Apparently it’s not just Rob:
http://www.theatlantic.com/magazine/archive/2008/07/american-murder-mystery/6872/1/#
In the most literal sense, the national effort to diffuse poverty has succeeded. Since 1990, the number of Americans living in neighborhoods of concentrated poverty—meaning that at least 40 percent of households are below the federal poverty level—has declined by 24percent. But this doesn’t tell the whole story. Recently, the housing expert George Galster, of Wayne State University, analyzed the shifts in urban poverty and published his results in a paper called “A Cautionary Tale.†While fewer Americans live in high-poverty neighborhoods, increasing numbers now live in places with “moderate†poverty rates, meaning rates of 20 to 40 percent. This pattern is not necessarily better, either for poor people trying to break away from bad neighborhoods or for cities, Galster explains. His paper compares two scenarios: a city split into high-poverty and low-poverty areas, and a city dominated by median-poverty ones. The latter arrangement is likely to produce more bad neighborhoods and more total crime, he concludes, based on a computer model of how social dysfunction spreads.
Studies show that recipients of Section8 vouchers have tended to choose moderately poor neighborhoods that were already on the decline, not low-poverty neighborhoods. One recent study publicized by HUD warned that policy makers should lower their expectations, because voucher recipients seemed not to be spreading out, as they had hoped, but clustering together. Galster theorizes that every neighborhood has its tipping point—a threshold well below a 40 percent poverty rate—beyond which crime explodes and other severe social problems set in. Pushing a greater number of neighborhoods past that tipping point is likely to produce more total crime. In 2003, the Brookings Institution published a list of the 15 cities where the number of high-poverty neighborhoods had declined the most. In recent years, most of those cities have also shown up as among the most violent in the U.S., according to FBI data.
“The Architecture of the projects is repeated in many middle class and higher developments in NYC and beyond.”
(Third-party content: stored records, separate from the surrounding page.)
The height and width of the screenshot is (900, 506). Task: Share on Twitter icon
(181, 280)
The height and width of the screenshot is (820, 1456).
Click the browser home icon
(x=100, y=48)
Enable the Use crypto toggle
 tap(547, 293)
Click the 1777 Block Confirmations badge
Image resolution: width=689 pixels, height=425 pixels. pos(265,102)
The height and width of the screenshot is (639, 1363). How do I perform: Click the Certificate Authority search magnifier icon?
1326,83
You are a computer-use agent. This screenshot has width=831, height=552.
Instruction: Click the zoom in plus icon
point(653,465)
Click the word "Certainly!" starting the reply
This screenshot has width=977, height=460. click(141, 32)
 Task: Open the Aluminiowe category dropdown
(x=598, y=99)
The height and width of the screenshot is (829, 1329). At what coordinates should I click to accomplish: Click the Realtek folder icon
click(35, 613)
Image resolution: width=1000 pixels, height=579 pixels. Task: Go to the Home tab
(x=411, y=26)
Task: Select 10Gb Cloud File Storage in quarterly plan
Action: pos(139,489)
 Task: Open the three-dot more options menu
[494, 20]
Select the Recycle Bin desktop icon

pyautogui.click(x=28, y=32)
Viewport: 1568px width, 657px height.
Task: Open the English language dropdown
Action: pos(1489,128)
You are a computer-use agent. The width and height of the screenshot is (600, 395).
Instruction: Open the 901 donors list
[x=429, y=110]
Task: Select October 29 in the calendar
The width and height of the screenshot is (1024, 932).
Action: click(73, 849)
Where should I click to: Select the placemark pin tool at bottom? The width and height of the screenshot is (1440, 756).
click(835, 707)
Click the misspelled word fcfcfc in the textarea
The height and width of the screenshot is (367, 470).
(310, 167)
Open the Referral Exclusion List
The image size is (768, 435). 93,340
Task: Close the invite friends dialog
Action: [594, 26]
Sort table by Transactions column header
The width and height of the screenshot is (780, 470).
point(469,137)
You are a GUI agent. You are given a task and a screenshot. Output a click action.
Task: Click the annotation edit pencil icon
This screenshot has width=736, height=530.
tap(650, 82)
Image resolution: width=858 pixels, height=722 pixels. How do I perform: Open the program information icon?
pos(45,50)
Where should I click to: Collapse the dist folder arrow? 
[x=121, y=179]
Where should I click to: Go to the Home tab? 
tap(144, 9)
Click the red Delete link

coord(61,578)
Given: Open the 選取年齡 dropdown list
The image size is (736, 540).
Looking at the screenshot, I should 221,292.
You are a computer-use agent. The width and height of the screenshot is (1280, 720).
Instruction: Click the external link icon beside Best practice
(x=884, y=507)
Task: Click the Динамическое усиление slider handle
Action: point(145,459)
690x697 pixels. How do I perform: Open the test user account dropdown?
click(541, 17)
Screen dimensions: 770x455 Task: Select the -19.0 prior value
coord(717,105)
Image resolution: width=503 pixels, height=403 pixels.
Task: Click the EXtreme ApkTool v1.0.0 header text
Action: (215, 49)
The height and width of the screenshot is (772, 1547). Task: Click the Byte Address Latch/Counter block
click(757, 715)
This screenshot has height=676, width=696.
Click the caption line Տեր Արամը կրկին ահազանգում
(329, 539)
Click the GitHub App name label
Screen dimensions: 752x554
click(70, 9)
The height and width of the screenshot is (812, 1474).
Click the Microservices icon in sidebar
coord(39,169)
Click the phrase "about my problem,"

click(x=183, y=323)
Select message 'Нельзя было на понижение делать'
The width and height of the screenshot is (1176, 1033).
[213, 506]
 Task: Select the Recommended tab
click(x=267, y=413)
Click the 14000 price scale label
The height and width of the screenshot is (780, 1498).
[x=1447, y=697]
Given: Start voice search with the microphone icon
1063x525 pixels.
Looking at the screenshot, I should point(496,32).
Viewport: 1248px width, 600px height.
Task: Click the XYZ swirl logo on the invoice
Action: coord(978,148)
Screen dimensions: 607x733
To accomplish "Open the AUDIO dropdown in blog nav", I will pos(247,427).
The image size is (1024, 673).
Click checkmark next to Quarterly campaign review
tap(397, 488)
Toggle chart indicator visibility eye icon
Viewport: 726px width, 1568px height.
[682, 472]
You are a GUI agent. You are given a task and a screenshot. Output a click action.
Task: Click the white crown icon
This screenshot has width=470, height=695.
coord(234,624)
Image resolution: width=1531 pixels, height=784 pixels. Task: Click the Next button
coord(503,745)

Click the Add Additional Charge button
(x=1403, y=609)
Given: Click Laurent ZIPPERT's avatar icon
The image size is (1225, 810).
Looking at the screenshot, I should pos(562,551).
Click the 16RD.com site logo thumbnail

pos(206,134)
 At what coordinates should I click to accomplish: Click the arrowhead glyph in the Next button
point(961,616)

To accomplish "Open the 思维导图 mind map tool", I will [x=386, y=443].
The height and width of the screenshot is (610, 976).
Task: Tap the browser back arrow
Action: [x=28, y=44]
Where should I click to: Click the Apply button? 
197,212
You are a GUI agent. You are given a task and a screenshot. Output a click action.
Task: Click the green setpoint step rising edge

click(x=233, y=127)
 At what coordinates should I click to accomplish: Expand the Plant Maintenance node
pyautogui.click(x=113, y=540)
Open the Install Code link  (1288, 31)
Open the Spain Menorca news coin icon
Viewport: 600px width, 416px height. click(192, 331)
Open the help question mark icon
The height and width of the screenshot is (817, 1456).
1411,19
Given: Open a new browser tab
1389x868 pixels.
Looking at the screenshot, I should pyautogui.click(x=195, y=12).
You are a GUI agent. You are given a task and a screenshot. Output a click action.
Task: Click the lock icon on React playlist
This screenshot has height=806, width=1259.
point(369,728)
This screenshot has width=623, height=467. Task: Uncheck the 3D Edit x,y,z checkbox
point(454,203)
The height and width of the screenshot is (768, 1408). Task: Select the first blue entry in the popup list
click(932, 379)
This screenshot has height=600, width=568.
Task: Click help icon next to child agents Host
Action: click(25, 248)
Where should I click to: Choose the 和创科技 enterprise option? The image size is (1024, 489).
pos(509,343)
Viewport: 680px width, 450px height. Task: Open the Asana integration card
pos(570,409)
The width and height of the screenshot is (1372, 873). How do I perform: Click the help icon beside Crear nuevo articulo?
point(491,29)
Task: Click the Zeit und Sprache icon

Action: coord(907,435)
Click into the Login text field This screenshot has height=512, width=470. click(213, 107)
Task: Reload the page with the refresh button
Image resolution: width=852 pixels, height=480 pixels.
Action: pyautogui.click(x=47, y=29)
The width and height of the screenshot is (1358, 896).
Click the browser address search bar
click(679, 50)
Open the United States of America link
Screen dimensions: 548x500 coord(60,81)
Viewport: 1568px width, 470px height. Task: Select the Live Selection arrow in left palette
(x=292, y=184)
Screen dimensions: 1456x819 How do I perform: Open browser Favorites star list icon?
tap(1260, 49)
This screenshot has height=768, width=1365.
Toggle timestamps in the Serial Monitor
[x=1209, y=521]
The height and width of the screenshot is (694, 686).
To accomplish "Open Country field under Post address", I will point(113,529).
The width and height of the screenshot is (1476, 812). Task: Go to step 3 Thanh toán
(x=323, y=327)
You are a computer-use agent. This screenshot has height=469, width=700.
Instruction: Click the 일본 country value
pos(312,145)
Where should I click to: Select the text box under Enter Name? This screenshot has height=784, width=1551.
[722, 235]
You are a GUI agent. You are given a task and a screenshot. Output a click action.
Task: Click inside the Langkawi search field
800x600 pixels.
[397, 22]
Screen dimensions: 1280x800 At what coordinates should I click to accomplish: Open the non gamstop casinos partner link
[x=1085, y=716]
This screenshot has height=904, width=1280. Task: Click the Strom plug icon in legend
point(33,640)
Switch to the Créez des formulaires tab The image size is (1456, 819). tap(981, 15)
There are plenty market rate buildings in Manhattan that would look like they would have fit in at Cabrini Green in Chicago.
quote:
Does Rob or anyone else know of an article or study discussing or supporting this statement: “in lots of cities where they razed the high rise projects and gave out section 8 vouchers, crime spread like wildfire in all the surrounding suburbs.”
go to any section of the city data forums and read about all the first ring suburbs in cities that razed the projects and read the gazillions of horror stories. you can also call the local precincts and look up crime stats yourself.
i just googled it, looked up section 8 crime export problems, lots of stuff comes up about crime spreading because rich people who now want to live in the inner cities shoo away the poor as far as they can.
*rob*
of course not….that is just *Rob* spouting diarrhea of the mouth. Pay no attention.
Article says nothing about adjusting for inflation. Wouldn’t over 10 years the # of families under $35k go down significantly just because of inflation?